HM Revenue & Customs has won a tax avoidance case worth £35m against French banking group BNP Paribas.
The bank had tried to use a tax avoidance scheme to claim an exemption from tax by generating an artificial loss on the purchase and sale of dividends without disposing of the underlying shares – a process known as dividend stripping.
The First Tier Tribunal confirmed HMRC’s view that legislation stopped financial traders from claiming artificial losses by buying and selling dividends on shares and then claiming the sale proceeds are tax exempt.
Penny Ciniewicz, HMRC’s director general for customer compliance, said: “Tax avoidance doesn’t pay. This decision adds to the comprehensive run of wins by HMRC in which the courts have found against the small minority of taxpayers who seek to avoid tax.

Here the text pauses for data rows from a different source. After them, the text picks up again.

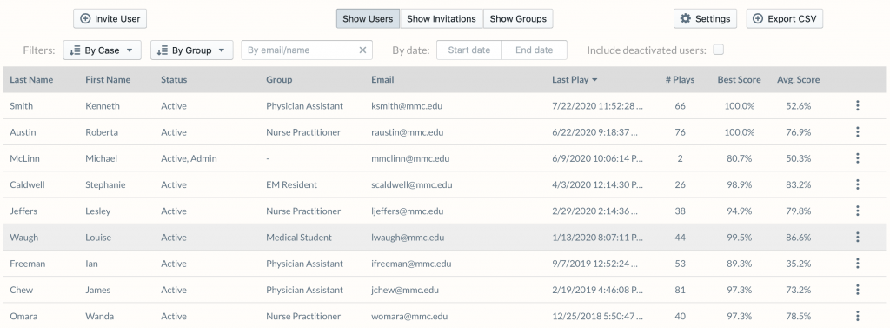The width and height of the screenshot is (890, 328).
Task: Click the Invite User button
Action: [110, 19]
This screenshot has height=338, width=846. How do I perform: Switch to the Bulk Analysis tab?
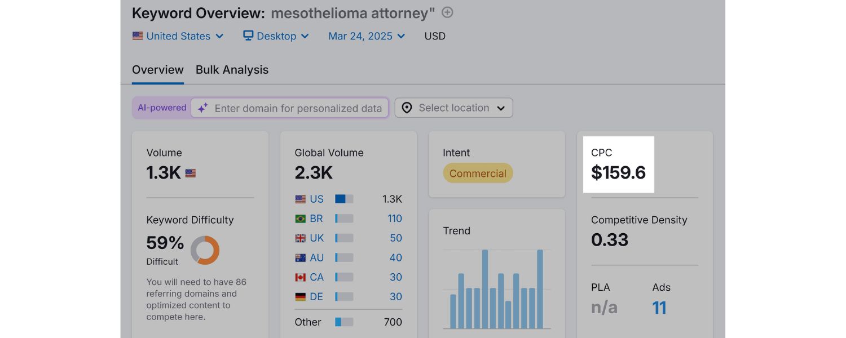[232, 70]
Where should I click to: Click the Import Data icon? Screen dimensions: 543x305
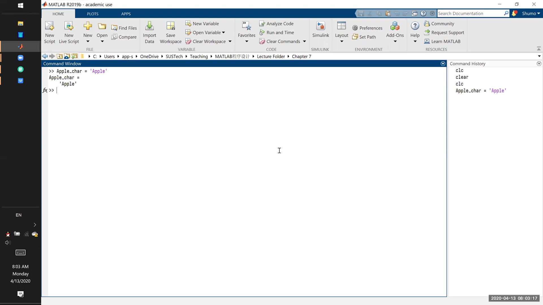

“Increasingly, companies and individuals who have tried to avoid tax are throwing in the towel and paying the tax they owe.”
Legislation, repealed in 2009, had previously provided that, where the right has been bought and then sold on before receipt of the dividend, the proceeds of the sale were not regarded as income of the seller.
Scheme users had argued that this exemption applied to a financial trader who claimed to deduct the cost of the dividend in calculating its profits and losses for tax purposes.
This would have had the effect that the financial trader made a loss for tax purposes equal to the cost of buying dividend rights.
BNP Paribas’s argument was that the fiscal motive did not prevent what was, on an objective analysis, a trading transaction from being regarded as such but the judges disagreed.
HMRC’s latest annual report showed the tax authority brought in an additional £29bn by cracking down on individuals and businesses who try to avoid or evade paying the tax they owe.